With their purchase, Statkraft also gained the rights to a project that Empresa had been developing before the buyout. The Los Lagos hydroelectric facility, planned for USD 204 million and projected to produce 51.6 MW, became a focus of Statkraft in Chile, and after four years of work, construction began this August.

In a statement, Jurgen Tzschoppe, executive vice-president International Power of Statkraft, said the company is “working to build scale in Chile. We want to capitalize on our combined expertise in power generation and market operations to best serve the market and provide energy to large industrial customers in the country.” Statkraft’s continued interest in Chilean hydropower is somewhat atypical given the current situation in Latin America, where hydropower projects have been on the decline.

Decline in hydropower

Hydropower has long been an important source of energy for Latin America. In fact, according to ABN AMRO’s Energy Monitor (2018), hydropower is still Latin America’s main source of power generation, accounting for roughly 65 per cent of all electricity generated and occupying 80 per cent in the renewable energy mix. But over the years, that statistic has been declining. In 2000, hydropower accounted for 95 per cent in renewable energy. 

Economists Farah Abi Morshed and Marijke Zewuster attribute this decrease in hydropower to the “fear of droughts, environmental impacts (like deforestation), marine life impacts, and social factors (e.g. the displacement of (ethnic) groups).”

These challenges to hydropower have particularly affected Brazil, and as a result, Morshed and Zequster report that “the Brazilian government has been considering various alternatives as part of a bigger plan to remedy structural water management problems. Aside from the environmental challenges, economic projects/rivers are becoming scarce, as most of them are already in production.”

Given the current state of affairs then, the construction of a new Chilean hydropower plant along the Pilmaiquén—some 60 years after the first facility began generating power from its current—illustrates the significant potential of Chile’s waterways. Indeed, the International Journal of Hydropower & Dams estimates the technically feasible hydropower potential in Chile at around 162.000-gigawatt-hours per year. 

In addition to foreign investors, domestic utility companies remain aware of this potential. Last year, another hydroelectric facility began to capitalise on Chile’s capacity for hydropower and is owned and operated by an in-country provider.

Los Cóndores

The Los Cóndores Hydropower Plant, which became operational in 2018, serves as another testament to the continued importance of hydropower in Chile. The plant is operated by the Chilean utility company ENDESA and is currently producing 150 MW of clean electricity per year. Power is generated at the plant via two vertical-shaft Pelton turbines installed in an underground powerhouse at the end of a 12-kilometre-long tunnel.

One common feature of the Los Cóndores plant and the Los Lagos facility is equipment from Voith Technology Group. Voith’s involvement in Los Cóndores consisted of contracts for the two Pelton turbines, as well as two generators, plant and product engineering, manufacturing, erection, supervision, commissioning, and project management services. The project’s key components were manufactured at Voith Hydro in São Paulo, Brazil.

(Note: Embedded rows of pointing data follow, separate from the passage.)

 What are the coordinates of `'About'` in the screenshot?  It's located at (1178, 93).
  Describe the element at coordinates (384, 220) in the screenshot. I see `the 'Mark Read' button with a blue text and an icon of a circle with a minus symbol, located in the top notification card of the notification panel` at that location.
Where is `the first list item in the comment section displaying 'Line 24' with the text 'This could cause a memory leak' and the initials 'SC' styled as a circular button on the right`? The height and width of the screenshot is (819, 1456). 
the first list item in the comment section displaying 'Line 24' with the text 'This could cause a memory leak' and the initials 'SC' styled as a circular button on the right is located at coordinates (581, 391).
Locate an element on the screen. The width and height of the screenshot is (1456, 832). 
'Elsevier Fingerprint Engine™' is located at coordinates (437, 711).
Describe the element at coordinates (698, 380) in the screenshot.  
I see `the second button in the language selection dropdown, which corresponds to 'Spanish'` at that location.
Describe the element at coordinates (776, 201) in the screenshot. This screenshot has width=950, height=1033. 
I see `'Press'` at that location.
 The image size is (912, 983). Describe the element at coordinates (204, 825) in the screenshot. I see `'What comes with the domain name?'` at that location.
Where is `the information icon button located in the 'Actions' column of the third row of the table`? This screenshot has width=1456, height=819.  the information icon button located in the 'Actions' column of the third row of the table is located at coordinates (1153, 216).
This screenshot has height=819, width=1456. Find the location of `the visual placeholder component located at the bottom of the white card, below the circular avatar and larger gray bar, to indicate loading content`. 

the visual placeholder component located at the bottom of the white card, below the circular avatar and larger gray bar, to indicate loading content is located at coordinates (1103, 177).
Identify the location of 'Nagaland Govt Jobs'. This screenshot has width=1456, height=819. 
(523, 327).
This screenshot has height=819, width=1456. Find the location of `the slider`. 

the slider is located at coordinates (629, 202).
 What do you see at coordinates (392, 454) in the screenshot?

For Los Lagos, Voith was again selected to serve as the electro and hydro-mechanical contractor. The delivery of major components and construction services from Voith is also expected from their facilities in Brazil.

Latin American renewables

Despite declines in the use of hydropower across Latin America—except Chile—the region generates some of the cleanest energy in the world. The effort of Latin American countries to draw from renewable sources has led to an increase in their installed capacity for renewables, from 10 GW in 2006 to 36 GW in 2015. Three Latin American countries—Chile, Mexico, and Brazil—rank among the top 10 in renewable energy markets. And the overall share of Latin America’s renewable energy runs to twice the global figure.

As is the case with hydropower, Chile is a significant contributor to Latin America’s overall renewable push. Chile began 2019 with a power mix made up of 20.8% renewable energy, an increase from the 17.9% share recorded in 2017, and almost 92% of the freshly added 715MW to Chile’s electricity system in 2018 came from renewable sources, led by solar (59%) and wind (32%). Chile’s Atacama Desert currently boasts Latin America’s largest solar panel park, and Chile is home to South America’s first geothermal plant.

At a global scale then, Latin America remains a top contender in renewables, even as its general hydropower output diminishes. And as domestic and international power companies alike continue to tap Chile’s potential for hydroelectric energy, the country will help keep the region at the top.